Part 2 of a 2-part sequence on different aspects of how American society deals with risk:

It seems that government policy – and social convention, and cultural aspiration, and the tyranny of public opinion expressed through social media mobs – is now all too often fashioned by a destructively self-reinforcing partnership between those, on the one hand, who have lost all trust in their fellow citizens and who want so badly to be protected from risk, and even from discomfort, that they will trade away almost any freedom for a promise of a bit more security; and those, on the other hand, whose innate and fervent proclivity is to tell everyone else, with great piety and self-assurance, how to organize and operate their lives.

The more we have come to – and the more we have been taught to – rely on government to regulate the behavior of others, the less we have come to rely on – and the less we have been taught or practiced – the virtue of regulating ourselves. The more success the solipsistic fringe – economic more than cultural on the “right”, cultural more than economic on the “left” – has had in attacking and emasculating the economic and religious and social and cultural mores that historically disciplined such self-control, the less able we are to count on self-regulation and the more pressure there is to empower government to impose yet more external regulation upon us.

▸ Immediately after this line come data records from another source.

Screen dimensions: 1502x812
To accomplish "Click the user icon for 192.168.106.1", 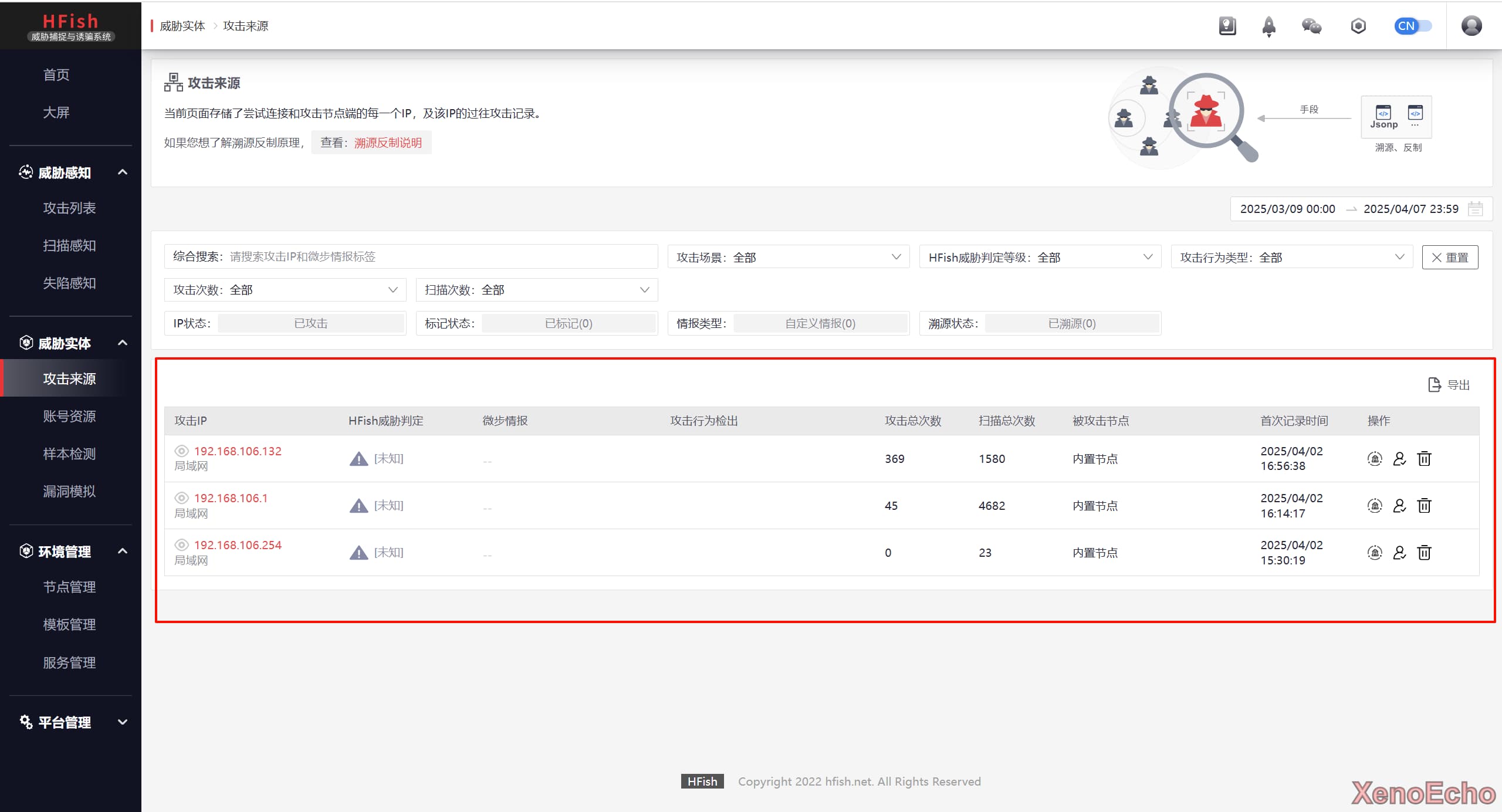I will pyautogui.click(x=1399, y=506).
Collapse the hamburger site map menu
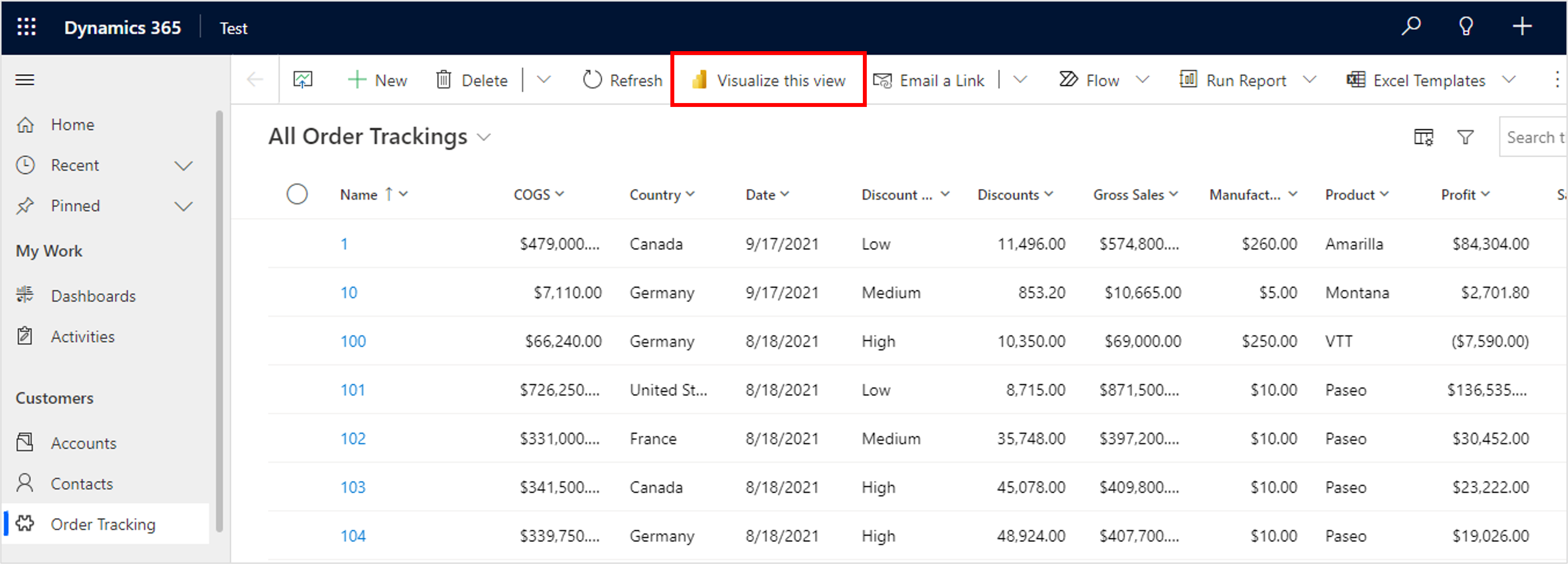Image resolution: width=1568 pixels, height=564 pixels. [x=25, y=80]
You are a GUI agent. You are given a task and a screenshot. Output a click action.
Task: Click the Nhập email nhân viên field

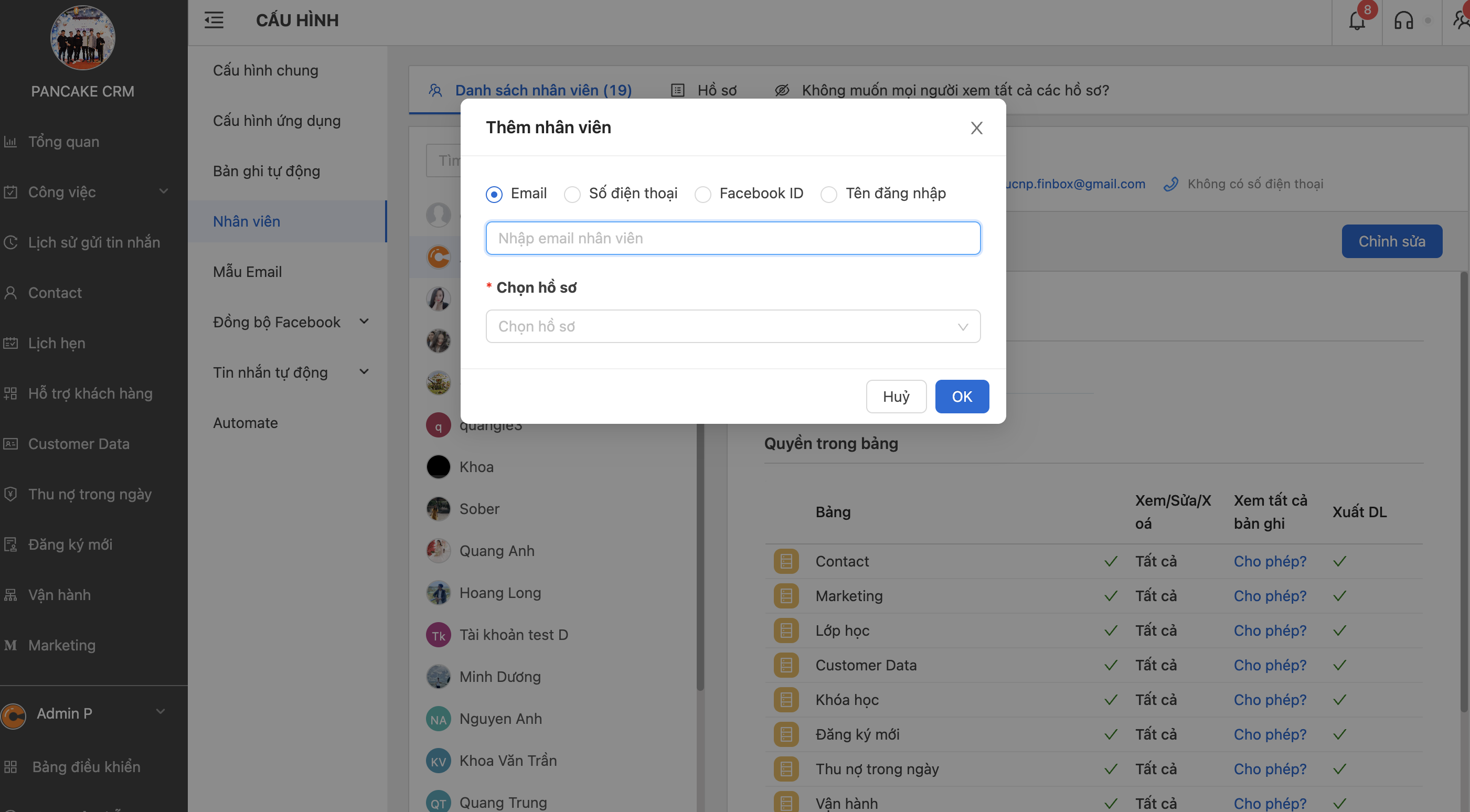pyautogui.click(x=733, y=238)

We can no longer negotiate and compromise – we can no longer embrace a shared process for governance rather than seeking a raw power over others – because we no longer trust each other either to have empathy or, more importantly, to act in good faith.  Why are we intolerant of risk?  Because we feel a lack of control.  Why do we feel a lack of control?  Because we don’t trust each other to do the right thing, either as individuals or as a polity.  In the absence of trust, even small risks loom large.